Scènes

Anteloper et Blacktet, trompettes de la Villette

Les trompettistes Jaimie Branch et Marquis Hill, en concert dans le cadre de Jazz à la Villette, représentent la scène de Chicago


Marquis Hill Blacktet - Alice Leclercq

Un casting issu de la scène de Chicago ouvre ce double plateau, thématique « trompette », de Jazz à la Villette 2019, à la Cité de la Musique.

Anteloper
Jaimie Branch - trompette, Jason Nazary - batterie, électroniques

Ce n’est pas pour son projet Fly or Die mais pour Anteloper, une exploration electro-free en duo, que la trompettiste de Chicago est invitée au Festival Jazz à La Villette 2019 et présentée sous l’étiquette « trompette dans sa modernité radicale ». Dans leur album Kudu publié en 2018 sur le label International Anthem, Jaimie Branch et Jason Nazary ajoutent en effet des synthés au duo trompette - batterie qu’ils forment depuis 2002.

La trompettiste en kimono pourpre se tient derrière ses machines, face au batteur augmenté d’un laptop. L’électronique projette un lien supplémentaire entre eux, dans ce programme qui ambitionne de former une combinaison fascinante.

Si l’album Kudu comporte cinq pièces, la performance live se déroule d’une traite, dans un continuum minimaliste dont l’effet d’hypnose se trouve régulièrement déchiré par des digressions radicales. Salves aiguës de trompette, grondements et caissons de basse qui se mettent à vibrer comme dans un concert de hiphop…jusqu’à un atterrissage où Jaimie s’exprime davantage en douceur, à la trompette bouchée.

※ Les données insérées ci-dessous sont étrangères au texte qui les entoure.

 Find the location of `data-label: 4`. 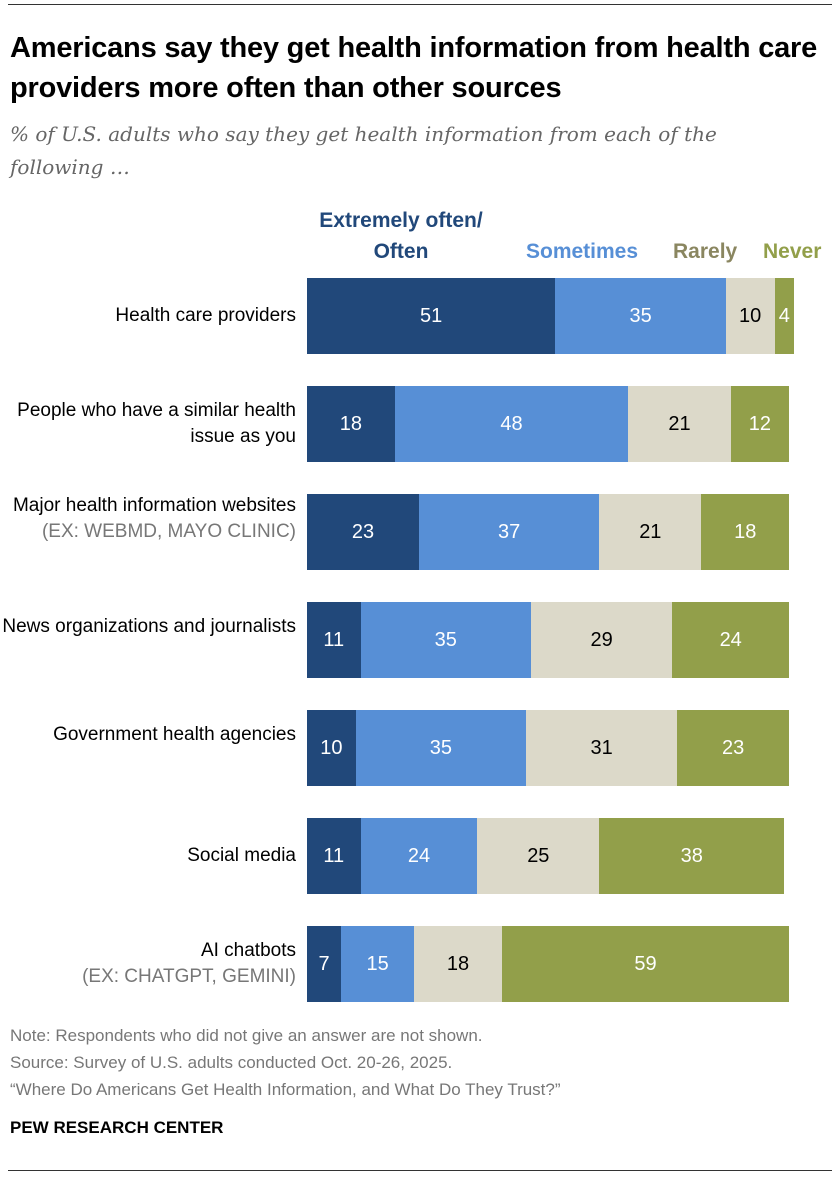

data-label: 4 is located at coordinates (784, 316).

Marquis Hill Blacktet Modern Flows Vol.2
Marquis Hill - trompette, Braxton Cook - saxophone alto, Joel Ross - vibraphone, Jeremiah Hunt - basse, Makaya McCraven - batterie

Dans la thématique des jeunes prodiges issus de la scène de Chicago, place au Blacktet de Marquis Hill avec Braxton Cook au saxophone alto, Joel Ross au vibraphone, Jeremiah Hunt à la contrebasse et Makaya McCraven à la batterie.
Si le répertoire joué est essentiellement issu du dernier album du jeune trentenaire, Modern Flows Vol. 2, le concert suit un format jazz beaucoup plus classique que l’album, sans la dimension hip-hop jazz que porte l’enregistrement.

De fait, hormis un bref extrait de spoken word diffusé par Marquis Hill en introduction du set, le concert est une affirmation du quintet d’instrumentistes masculins en majesté, sans les invités MC et poètes de l’album, Brandon Alexander Williams et M’Reld Green.

Dans ce format jazz, donc, peu de pièces sont interprétées mais elles sont extrêmement étirées, avec de longs développements mélodiques du vibraphoniste au bonnet rouge Joel Ross – « the young genius himself » nous dit Marquis Hill.

C’est véritablement tapis rouge ce soir pour l’auteur de King Maker, son premier album en leader sur le label Blue Note, également sideman de Melissa Aldana sur Visions, de James Francies sur Flight et de Makaya McCraven sur Universal Beings.

Avec justement Makaya McCraven parmi le Blacktet - « I call him the one and only beat scientist », souligne Marquis Hill au moment des présentations - le répertoire interprété se charge d’une énergie torrentielle d’un bout à l’autre, se gonfle du flot continu d’un ogre qui aurait tendance à engloutir l’ensemble.

Entre un Makaya McCraven et un Jonathan Pinson - le batteur présent sur l’enregistrement et que l’on avait vu au Duc des Lombards en novembre 2018 lors de la présentation de ce même album - le Blacktet livre des concerts dont la dimension rythmique varie, forcément, mais dont la marque distinctive demeure la douceur, la limpidité, l’élégance de la sonorité du trompettiste leader. Un concert phénoménal.